Correlation-based stereo methods perform considerably better by moving a pixel window across each of the images and finding the maximum correlation or match between the first and second images. To calculate a disparity for all image points, relatively large window sizes must be used. This leads to inaccuracies, especially at object edges, and is computationally more expensive, and, thus, correlation-based stereo methods are slower than characteristic-based stereo methods.

Rolf Henkel, a former executive director of 3D-IP (Bavaria, Germany; www.3d-ip.com), has developed a coherency-based stereo technique based on human perception. “People do not experience their visual surroundings from the perspective of the left or the right eye, but instead from the perspective of a virtual, cyclopic eye that lies in the middle of the two true eyes.” At the Center for Cognition Research at the University of Bremen (Bremen, Germany; www.iu-bremen.de), Henkel examined the neuronal processes that lead to the construction of the cyclopic eye. One of the by-products of his theory was the coherency-based technique, which is founded on the assumption that a single neuron in the visual cortex “sees” only a small section of the image known as the receptive field. If the receptive fields of the neurons that see in stereo do not match, no disparities can be calculated. Unfortunately, the neurons that can calculate disparities change from image to image (see image).

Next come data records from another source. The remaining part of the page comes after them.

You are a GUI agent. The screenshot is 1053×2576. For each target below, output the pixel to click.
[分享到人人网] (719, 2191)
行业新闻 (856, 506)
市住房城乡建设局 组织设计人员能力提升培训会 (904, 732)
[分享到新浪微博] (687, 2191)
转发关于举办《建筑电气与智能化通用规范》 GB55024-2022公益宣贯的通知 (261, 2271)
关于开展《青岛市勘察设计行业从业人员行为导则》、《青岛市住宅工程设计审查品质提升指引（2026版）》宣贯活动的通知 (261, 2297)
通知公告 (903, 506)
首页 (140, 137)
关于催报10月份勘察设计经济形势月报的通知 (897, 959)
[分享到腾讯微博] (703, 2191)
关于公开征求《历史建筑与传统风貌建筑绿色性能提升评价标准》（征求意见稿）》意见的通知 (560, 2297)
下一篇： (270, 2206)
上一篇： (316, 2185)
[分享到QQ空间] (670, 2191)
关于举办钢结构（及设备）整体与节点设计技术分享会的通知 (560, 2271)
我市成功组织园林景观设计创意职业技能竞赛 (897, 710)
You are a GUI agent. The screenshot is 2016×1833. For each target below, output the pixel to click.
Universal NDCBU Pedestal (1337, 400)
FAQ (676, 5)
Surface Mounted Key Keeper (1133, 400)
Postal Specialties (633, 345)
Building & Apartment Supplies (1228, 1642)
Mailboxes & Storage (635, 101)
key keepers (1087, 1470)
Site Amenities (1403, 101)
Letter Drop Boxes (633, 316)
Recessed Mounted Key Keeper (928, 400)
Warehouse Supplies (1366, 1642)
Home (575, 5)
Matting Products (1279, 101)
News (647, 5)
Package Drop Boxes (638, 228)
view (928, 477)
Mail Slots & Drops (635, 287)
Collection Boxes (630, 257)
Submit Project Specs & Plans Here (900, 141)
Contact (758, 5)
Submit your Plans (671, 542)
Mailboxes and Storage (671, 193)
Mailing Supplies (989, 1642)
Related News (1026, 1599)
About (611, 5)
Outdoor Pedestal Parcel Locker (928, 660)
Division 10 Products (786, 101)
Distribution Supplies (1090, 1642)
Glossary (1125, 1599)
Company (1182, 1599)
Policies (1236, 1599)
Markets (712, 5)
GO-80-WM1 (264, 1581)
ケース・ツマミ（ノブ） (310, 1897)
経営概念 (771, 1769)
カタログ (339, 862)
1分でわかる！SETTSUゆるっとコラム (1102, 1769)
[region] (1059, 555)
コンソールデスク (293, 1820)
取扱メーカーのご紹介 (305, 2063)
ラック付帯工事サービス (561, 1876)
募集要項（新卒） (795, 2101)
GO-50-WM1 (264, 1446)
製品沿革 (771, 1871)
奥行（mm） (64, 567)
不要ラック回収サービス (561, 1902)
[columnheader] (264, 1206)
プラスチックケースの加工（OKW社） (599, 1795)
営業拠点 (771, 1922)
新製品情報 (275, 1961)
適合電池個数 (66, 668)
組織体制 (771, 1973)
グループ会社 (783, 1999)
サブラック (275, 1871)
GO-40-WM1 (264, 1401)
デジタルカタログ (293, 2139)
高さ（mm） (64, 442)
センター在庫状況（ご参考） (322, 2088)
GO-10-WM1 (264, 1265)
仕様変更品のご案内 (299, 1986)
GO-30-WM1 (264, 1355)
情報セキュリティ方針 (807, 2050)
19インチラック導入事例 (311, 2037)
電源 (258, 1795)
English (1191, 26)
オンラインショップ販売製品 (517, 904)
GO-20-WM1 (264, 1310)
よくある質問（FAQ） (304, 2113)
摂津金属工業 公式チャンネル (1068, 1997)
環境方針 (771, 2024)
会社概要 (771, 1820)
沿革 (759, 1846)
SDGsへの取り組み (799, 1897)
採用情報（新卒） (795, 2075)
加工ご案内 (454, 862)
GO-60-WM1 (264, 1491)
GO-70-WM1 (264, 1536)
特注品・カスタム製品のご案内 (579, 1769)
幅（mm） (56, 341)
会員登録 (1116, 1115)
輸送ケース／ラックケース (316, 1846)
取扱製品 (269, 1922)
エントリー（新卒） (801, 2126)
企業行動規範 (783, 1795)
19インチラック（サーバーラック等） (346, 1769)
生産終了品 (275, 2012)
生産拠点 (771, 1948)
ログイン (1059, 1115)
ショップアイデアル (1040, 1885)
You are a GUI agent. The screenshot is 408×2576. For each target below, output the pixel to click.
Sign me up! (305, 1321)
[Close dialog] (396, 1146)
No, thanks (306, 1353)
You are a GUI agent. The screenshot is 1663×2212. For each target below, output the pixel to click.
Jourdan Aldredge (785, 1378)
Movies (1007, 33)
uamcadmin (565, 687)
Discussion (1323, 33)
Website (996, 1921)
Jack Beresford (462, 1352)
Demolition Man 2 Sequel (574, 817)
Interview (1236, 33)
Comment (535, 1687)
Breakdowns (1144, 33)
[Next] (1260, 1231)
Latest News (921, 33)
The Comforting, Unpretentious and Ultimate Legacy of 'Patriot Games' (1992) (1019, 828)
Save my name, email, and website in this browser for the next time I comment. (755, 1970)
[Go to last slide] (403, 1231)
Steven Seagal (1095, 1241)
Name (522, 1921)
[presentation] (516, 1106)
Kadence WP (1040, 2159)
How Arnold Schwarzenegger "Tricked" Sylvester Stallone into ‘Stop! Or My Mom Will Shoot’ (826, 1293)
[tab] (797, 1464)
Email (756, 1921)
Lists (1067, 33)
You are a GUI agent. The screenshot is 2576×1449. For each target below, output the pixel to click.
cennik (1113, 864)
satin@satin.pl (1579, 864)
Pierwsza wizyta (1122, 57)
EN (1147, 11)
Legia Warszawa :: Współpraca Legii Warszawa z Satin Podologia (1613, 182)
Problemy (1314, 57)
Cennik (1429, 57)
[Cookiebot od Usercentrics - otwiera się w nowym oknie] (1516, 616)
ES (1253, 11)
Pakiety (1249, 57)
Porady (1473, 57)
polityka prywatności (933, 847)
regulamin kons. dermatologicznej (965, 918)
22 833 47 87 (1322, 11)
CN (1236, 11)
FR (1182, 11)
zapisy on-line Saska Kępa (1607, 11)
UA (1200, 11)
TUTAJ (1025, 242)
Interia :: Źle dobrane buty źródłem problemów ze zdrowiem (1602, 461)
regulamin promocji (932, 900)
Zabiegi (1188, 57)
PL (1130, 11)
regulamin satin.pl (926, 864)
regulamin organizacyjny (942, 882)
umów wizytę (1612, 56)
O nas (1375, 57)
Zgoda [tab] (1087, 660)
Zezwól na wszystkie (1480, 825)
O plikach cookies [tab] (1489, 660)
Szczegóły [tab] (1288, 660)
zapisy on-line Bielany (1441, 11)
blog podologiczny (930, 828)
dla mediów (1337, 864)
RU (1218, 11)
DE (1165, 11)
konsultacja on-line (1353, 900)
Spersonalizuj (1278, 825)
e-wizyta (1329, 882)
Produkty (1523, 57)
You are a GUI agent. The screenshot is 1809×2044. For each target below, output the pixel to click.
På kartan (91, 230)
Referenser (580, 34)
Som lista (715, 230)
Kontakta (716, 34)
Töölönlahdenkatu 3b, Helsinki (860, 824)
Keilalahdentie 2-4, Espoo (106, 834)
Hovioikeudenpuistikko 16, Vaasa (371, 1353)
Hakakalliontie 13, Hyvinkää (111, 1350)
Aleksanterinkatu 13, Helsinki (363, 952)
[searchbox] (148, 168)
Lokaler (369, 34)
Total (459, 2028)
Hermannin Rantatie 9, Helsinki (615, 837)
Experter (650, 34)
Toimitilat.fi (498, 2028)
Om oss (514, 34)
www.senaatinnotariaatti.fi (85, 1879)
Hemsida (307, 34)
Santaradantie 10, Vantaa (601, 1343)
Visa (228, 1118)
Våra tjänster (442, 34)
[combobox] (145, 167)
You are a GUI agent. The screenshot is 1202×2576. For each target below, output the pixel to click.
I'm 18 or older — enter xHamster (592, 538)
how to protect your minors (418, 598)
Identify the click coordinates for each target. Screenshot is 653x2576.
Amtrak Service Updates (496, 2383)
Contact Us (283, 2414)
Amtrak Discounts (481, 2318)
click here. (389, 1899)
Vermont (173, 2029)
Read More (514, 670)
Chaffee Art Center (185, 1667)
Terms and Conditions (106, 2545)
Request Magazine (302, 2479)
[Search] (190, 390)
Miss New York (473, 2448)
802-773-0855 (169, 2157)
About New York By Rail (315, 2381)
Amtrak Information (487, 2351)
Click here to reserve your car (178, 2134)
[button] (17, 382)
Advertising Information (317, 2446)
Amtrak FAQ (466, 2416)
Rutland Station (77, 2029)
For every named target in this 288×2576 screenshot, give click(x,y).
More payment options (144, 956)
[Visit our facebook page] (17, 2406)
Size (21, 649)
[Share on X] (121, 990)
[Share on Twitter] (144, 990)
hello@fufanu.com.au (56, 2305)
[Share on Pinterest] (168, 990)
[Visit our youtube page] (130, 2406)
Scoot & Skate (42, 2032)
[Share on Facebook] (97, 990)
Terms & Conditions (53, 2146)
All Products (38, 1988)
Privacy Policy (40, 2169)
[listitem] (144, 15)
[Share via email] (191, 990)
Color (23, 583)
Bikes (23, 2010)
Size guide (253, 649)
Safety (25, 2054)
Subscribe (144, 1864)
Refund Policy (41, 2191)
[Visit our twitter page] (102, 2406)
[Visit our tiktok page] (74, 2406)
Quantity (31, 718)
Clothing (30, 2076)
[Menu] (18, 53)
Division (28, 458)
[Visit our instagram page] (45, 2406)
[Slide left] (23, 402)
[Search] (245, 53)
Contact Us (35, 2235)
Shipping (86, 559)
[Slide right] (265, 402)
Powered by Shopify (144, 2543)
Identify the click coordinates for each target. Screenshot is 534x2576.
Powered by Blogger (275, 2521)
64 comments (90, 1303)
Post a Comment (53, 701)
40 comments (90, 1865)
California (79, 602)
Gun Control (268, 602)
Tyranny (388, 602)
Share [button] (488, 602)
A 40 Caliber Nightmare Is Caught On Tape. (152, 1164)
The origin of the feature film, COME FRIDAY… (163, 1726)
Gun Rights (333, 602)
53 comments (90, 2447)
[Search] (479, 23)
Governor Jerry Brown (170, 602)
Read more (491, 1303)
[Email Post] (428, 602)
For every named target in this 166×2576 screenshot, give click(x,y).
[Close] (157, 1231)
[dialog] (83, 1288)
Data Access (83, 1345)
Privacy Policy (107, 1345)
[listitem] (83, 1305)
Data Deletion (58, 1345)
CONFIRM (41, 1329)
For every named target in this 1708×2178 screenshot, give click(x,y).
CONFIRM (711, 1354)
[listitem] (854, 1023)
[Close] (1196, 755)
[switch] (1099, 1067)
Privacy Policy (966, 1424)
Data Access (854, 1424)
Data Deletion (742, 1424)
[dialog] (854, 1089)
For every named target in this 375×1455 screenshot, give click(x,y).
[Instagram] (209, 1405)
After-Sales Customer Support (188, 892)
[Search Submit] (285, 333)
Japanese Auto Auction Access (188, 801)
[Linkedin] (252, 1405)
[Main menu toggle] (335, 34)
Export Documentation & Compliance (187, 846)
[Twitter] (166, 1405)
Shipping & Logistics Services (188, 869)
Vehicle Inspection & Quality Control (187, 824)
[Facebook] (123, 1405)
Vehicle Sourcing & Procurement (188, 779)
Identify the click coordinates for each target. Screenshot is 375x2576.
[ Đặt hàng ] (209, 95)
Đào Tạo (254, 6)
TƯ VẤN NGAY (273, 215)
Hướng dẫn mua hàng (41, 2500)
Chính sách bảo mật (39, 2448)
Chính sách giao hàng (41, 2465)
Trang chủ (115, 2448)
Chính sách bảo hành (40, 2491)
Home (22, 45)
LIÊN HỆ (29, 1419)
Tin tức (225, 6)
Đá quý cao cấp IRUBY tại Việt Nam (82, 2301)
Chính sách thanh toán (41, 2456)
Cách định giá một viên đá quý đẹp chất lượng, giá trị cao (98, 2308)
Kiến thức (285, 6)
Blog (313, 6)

Neurons obtain information about only a small area of the outside world, the receptive field. If the receptive fields of the neurons that see in stereo do not match (red), no disparities can be calculated. Neurons that can calculate disparities (green) change from image to image. In dynamic coherence detection, correct data are filtered and the distance to the objects calculated.
Click here to enlarge image

Because of this, each group of neurons that calculates distances is split into two subgroups. One is the group of neurons that determines the distance to the object more or less correctly. The second group of neurons produces some random estimated value because of their restricted receptive fields. The group of the correctly encoding neurons can be found easily, because they agree in the estimated value-which is the calculated distance to the object. This makes them coherent, unlike their colleagues.

In dynamic coherence detection, the correct data are filtered and the distance to the objects in the scene calculated. If the input signals from the coherent neuron groups found are displayed depending on the solid angle, the result is a new view of the scene. Unlike conventional methods, all synaptic connections between the neurons and their detailed method of functioning are known and can be simulated and verified. Henkel and his colleagues have implemented the coherency-based stereo technique in an FPGA-based add-in board, used in conjunction with the microEnable 2 from Silicon Software (Mannheim, Germany; www.silicon-software.com) to provide a PC interface to transfer stereo data map data to the PC.